TASKS TO COMPLETE:
1. Edit the reader comments, starting at the words containing "Pence's calm demeanor" and ending with "I Dream It?". Replace "calm demeanor" with "steady manner".
2. In the reader comments, which state does Steve Zervos say is burning?

READING TEXT:
..............................

Kamala will chew him up and spit out his spiteful bones.
@momtoulatos1
via Instagram

This will be a lot better and more understandable than the presidential debate.
@isha.esthetics
via Instagram

I can see this publication isn't biased.
Joe Farabee
via Facebook

"God and Country," Private Eye column by John Saltas
Kamala is going to make Pence cry, and I can't wait.
Tiffany Lewis
via Facebook

Pence has nothing to offer. Never has. "I'm white, I love the Bible and I hate anyone who doesn't look like me." He lost before he started.
Jake Willard
via Facebook

Who cares about debates? Our families supported Obama for two full terms, and now we are ready to support Trump for this and the next term because we don't like [Biden] and [Harris]. Now is time for the president to rock and roll!
Mannie Lugo
via Facebook

More left-turning than a NASCAR driver. You have declared Kamala Harris the winner of this debate before it has started.
Patrick Sohn
via Facebook

Pence's calm demeanor will be a breath of fresh air in contrast to Harris' saccharine appeals. And the media will rake him over the coals for it. Most Republicans these days are to the left of JFK, so this probably should not be surprising.
Justin Whitney
via Facebook

Saltas, you don't know what you are talking about. California is burning, and you support anti-Christian Kamala.
Steve Zervos
via Facebook

Did I Dream It?
Joe Biden caught COVID at the debate and died. The Democrats shrugged and replaced him with Kamala Harris, on the assumption they could beat Donald Trump with a dead horse, or a fire hydrant or a two-hour lecture on calculus.

..............................

EXTRACTED DATA:
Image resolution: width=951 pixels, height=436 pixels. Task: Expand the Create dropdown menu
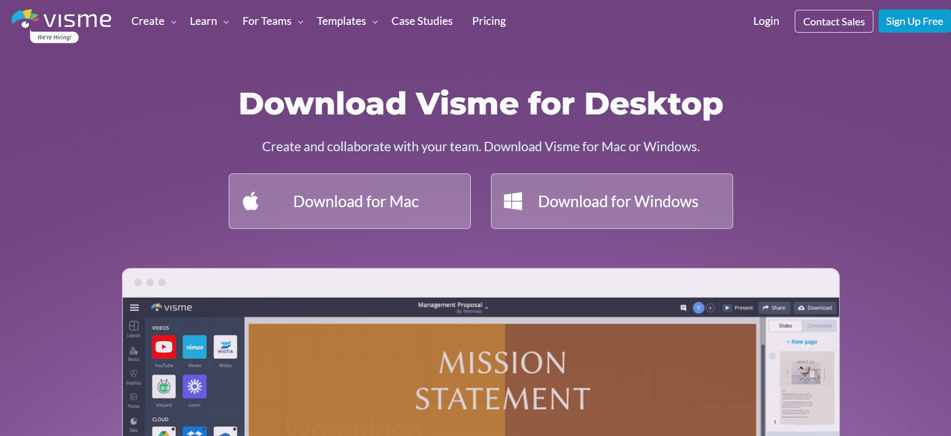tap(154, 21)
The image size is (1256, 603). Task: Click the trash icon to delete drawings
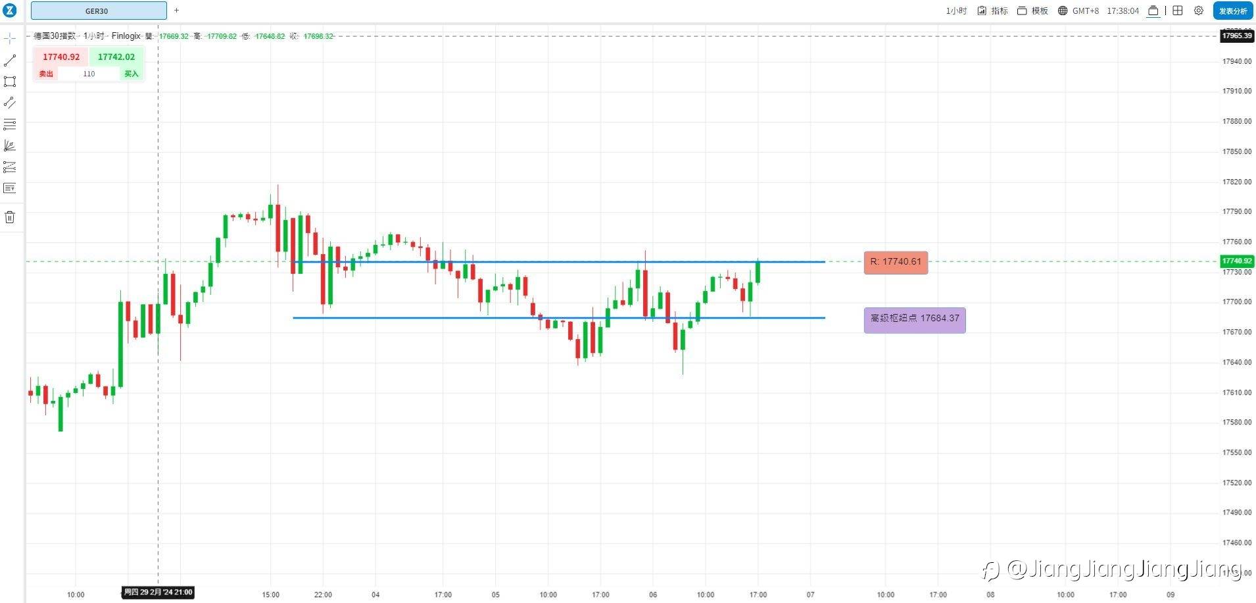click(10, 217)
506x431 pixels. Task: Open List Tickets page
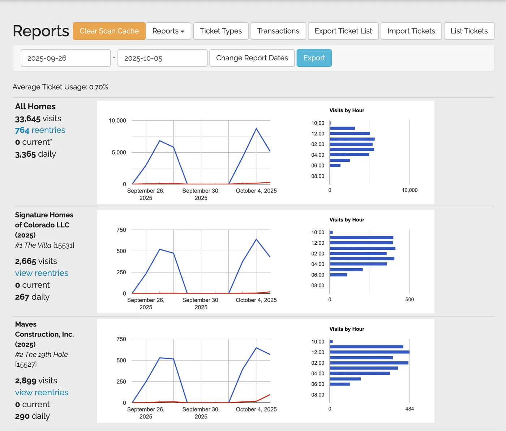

..............................

ANSWERS BY TASK:
1.
Pence's steady manner will be a breath of fresh air in contrast to Harris' saccharine appeals. And the media will rake him over the coals for it. Most Republicans these days are to the left of JFK, so this probably should not be surprising.
Justin Whitney
via Facebook

Saltas, you don't know what you are talking about. California is burning, and you support anti-Christian Kamala.
Steve Zervos
via Facebook

Did I Dream It?

2. California